Notebooks

Please find here any jupyter notebooks that I may have thought would be of general interest. For now, these are all about PyMC, a Python library for doing Bayesian analysis.

PyMC

There are many valuable tools for fitting hierarchical models in ecology, including unmarked, JAGS, NIMBLE and Stan. These are, for the most part, R libraries or programs called from R. There are relatively fewer examples of how to fit these models in Python. While most ecologists use R, they may find some benefit from using Python. For example, despite ecology being a lucrative industry, some of us might have to pivot to another field where Python may be more common. Also, Python is widely used for machine learning, which is increasingly applied in ecology.

In the PyMC jupyter notebooks, I try to demonstrate how to use PyMC to train the most common hierarchical models in ecology. For this, I have drawn considerable inspiration from Royle and Dorazio (2008), Kéry and Schaub (2011), McCrea and Morgan (2014), and Hooten and Hefley (2019), oftentimes simply porting their code, ideas, and analyses. In doing so, I hope to demonstrate PyMC’s core features, and highlight its strengths and weakenesses.
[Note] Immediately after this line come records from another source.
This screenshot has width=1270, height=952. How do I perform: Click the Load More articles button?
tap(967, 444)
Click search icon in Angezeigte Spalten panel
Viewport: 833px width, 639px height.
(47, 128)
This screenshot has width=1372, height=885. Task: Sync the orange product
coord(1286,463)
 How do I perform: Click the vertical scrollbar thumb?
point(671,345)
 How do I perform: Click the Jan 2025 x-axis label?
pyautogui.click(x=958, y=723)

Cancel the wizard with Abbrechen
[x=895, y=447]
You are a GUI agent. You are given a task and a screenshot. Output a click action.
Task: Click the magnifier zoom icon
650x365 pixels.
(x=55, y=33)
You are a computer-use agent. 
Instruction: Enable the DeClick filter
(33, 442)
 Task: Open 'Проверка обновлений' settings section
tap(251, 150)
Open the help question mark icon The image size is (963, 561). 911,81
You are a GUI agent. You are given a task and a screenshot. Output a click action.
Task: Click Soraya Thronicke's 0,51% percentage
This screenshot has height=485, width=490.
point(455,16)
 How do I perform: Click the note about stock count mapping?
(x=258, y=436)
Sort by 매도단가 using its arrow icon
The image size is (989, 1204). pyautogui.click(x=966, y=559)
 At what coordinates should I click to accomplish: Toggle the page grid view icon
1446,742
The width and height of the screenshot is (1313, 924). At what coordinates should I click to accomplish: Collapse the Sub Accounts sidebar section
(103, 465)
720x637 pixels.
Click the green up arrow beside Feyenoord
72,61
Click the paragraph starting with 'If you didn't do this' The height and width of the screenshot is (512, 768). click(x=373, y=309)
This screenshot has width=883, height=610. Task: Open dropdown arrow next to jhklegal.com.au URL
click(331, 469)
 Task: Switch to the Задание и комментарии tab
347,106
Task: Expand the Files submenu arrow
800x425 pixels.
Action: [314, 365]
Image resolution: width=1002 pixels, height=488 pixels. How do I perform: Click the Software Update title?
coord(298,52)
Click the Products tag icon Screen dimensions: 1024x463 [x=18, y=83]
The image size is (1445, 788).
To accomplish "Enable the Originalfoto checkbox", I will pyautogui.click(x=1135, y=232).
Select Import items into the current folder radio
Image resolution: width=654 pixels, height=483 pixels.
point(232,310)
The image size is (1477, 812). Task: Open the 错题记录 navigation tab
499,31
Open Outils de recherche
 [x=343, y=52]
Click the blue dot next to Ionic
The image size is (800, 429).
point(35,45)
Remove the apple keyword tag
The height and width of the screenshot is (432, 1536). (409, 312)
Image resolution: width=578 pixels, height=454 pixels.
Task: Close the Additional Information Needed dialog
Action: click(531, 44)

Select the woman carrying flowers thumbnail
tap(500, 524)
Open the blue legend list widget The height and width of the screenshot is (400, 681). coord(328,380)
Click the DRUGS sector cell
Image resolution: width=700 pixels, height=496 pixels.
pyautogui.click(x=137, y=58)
The PyMC notebooks are somewhat sequential, with earlier notebooks explaining more basic features.

References

Hooten, Mevin B, and Trevor Hefley. 2019. Bringing Bayesian Models to Life. CRC Press.
Kéry, Marc, and Michael Schaub. 2011. Bayesian Population Analysis Using WinBUGS: A Hierarchical Perspective. Academic Press.
McCrea, Rachel S, and Byron JT Morgan. 2014. Analysis of Capture-Recapture Data. CRC Press.
Royle, J Andrew, and Robert M Dorazio. 2008. Hierarchical Modeling and Inference in Ecology: The Analysis of Data from Populations, Metapopulations and Communities. Elsevier.